● What is expected
In the excerpt on Polywell fusion claims, what does the quoted Yoshikawa passage say accounts for the high neutron production rate? Answer in one to three sentences.

● Excerpt provided
▬▬▬▬▬▬▬▬▬▬

And Bussard's claim:
These four definitive tests showed true Polywell potential well trapping of ions at ca. 10 kV well depth (with a 12.5 kV drive), with total DD fusion neutron output of ca. 2E5 nts over a period of about 0.4 msec; giving an average fusion rate of about 1E9 fus/sec - over 100,000 times higher than the results achieved by Farnsworth/Hirsch for DD at such low energies, and 100x higher than their best with DD even at 150 kV (Ref. 3)
If you can buy a commercial fusor with 1E9 neutrons/sec driven at 12,5kV then please provide a link to it. Otherwise it's irrelevant as we are talking about "at comparable drive conditions".
Where is the math? The charge density in the core can't be significantly far from equilibrium.
That does not mean one can assume that the charge distribution is uniform.
If his math is correct we would get much larger yields from the pure fusor devices.
Have you been following research on multiple potential well formation then? Yoshikawa has some very interesting simulation and experimental results. He goes as far as noting:
The results strongly suggest that the high neutron production rate should be attributed to not only the well depth but also the unstable behaviour of the potential, i.e. the intermittent peaking of the density in the centre region. A numerical simulation reveals that IEC possesses a favourable dependence of fusion reactions on the injected ion current for the application to a neutron source or a fusion reactor.

▬▬▬▬▬▬▬▬▬▬

● Raw data

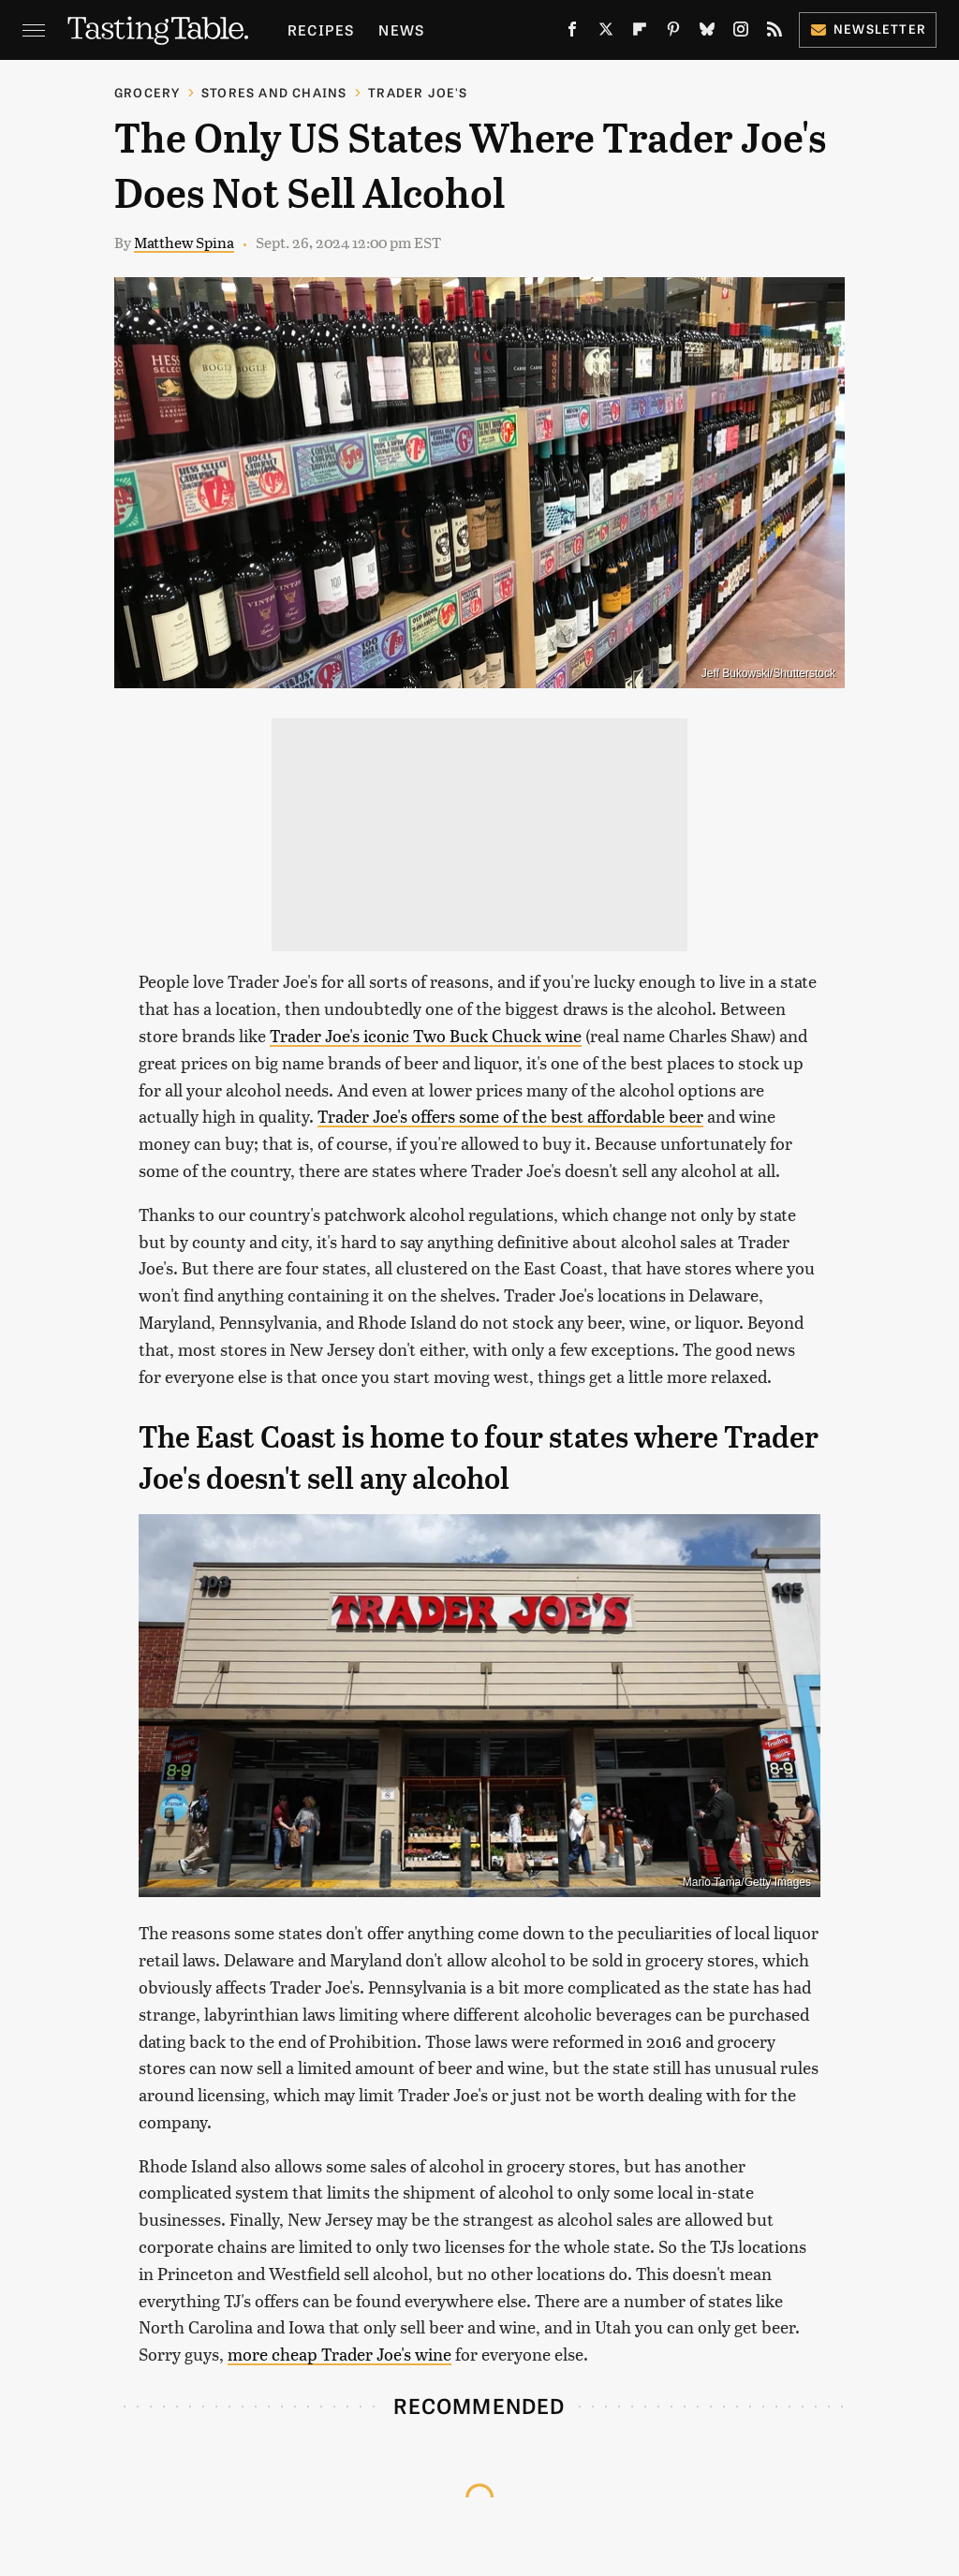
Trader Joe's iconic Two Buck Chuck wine (426, 1035)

▬▬▬▬▬▬▬▬▬▬

● The completed task
The passage credits the high neutron production rate not only to the well depth but also to the unstable behavior of the potential. It defines that behavior as the intermittent peaking of the density in the center region.